→ PAGE EXTRACT
## BEGIN
# Interested In Learning



## kwhit (Jan 8, 2010)

Go to Taxidermy.net, they have a forum where you can ask questions on any subject or even buy skins from other taxidemists. They also have a lot of other sections from suplliers (videos to forms) to state assoc. that you can join. Good Luck, it take a lot of time and work to become good at it, not that I'm trying to scare you off but "Mounted in Alaska" makes it seem way to easy, IMO. I know because I had a part time shop until I got divorced.


----------



## xKoldFuzionx (Jun 12, 2011)

Sweet, thanks. 

They do make it look easy, but I know it wont be. Lol

Sent from my Droid using Tapatalk


----------



## JerseyJays (Jul 12, 2008)

i got a few vhs tapes for sale... if you want..

i have How to mount a whitetail deer shoulder mount(which is good for just about any gamehead) and also how to mount a standing wood duck..(which is good to learn how to mount just about any bird for that matter)..

3 vhs tapes that sell new for $50

ill sell for $30 including shipping..


----------



## xKoldFuzionx (Jun 12, 2011)

Hmmm, I might have to think about that. I'd really like to learn to do a deer the most.

Sent from my Droid using Tapatalk


----------



## breiner11 (Apr 29, 2005)
## END
→ GIVEN PROBLEM 1
Translate into Spanish this sentence from the taxidermy forum thread: "I'd really like to learn to do a deer the most."
→ GIVEN PROBLEM 2
Reproduce the taxidermy forum thread from "## JerseyJays (Jul" up to and including "for $30 including shipping..", swapping "vhs tapes" for "DVDs".

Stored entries
## BEGIN
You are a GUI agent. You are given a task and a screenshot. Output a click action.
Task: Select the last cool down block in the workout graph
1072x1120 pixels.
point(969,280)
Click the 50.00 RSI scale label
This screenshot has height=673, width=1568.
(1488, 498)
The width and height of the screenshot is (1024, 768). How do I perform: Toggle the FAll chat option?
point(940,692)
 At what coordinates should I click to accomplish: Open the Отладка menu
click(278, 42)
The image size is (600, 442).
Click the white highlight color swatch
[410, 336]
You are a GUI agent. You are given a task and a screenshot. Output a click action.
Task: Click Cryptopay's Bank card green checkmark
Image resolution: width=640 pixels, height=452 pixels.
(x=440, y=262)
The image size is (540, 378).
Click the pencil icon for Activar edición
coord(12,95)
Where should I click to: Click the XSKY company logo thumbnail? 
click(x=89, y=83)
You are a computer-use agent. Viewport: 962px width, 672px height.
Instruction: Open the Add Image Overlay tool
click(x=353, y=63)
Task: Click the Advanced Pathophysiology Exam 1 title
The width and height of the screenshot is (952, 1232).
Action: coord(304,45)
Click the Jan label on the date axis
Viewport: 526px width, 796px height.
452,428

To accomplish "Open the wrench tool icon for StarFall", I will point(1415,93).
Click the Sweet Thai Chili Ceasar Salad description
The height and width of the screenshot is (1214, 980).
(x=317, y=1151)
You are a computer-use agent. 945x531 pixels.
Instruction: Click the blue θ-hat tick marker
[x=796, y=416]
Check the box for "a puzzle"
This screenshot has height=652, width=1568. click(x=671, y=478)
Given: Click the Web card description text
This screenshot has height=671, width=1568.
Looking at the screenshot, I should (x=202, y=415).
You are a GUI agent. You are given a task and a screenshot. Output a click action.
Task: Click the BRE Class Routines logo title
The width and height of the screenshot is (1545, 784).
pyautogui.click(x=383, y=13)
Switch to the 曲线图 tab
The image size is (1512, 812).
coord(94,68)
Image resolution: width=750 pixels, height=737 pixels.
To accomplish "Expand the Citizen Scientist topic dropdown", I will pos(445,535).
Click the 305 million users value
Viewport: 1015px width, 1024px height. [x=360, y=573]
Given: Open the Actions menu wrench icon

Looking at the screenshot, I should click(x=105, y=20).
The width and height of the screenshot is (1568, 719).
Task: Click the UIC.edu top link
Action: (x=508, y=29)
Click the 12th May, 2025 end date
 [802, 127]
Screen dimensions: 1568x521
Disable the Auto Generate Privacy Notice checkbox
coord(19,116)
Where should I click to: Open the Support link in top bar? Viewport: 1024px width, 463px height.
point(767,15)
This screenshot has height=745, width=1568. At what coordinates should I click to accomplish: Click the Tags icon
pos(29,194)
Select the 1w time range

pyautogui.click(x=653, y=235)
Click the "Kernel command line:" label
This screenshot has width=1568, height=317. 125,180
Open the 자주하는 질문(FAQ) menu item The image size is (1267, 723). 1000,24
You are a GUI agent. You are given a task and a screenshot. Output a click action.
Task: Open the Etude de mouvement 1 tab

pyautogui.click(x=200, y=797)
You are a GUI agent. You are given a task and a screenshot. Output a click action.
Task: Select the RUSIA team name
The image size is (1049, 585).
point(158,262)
## END
→ RESPONSE 1
Lo que más me gustaría aprender es a montar un venado.

→ RESPONSE 2
## JerseyJays (Jul 12, 2008)

i got a few DVDs for sale... if you want..

i have How to mount a whitetail deer shoulder mount(which is good for just about any gamehead) and also how to mount a standing wood duck..(which is good to learn how to mount just about any bird for that matter)..

3 DVDs that sell new for $50

ill sell for $30 including shipping..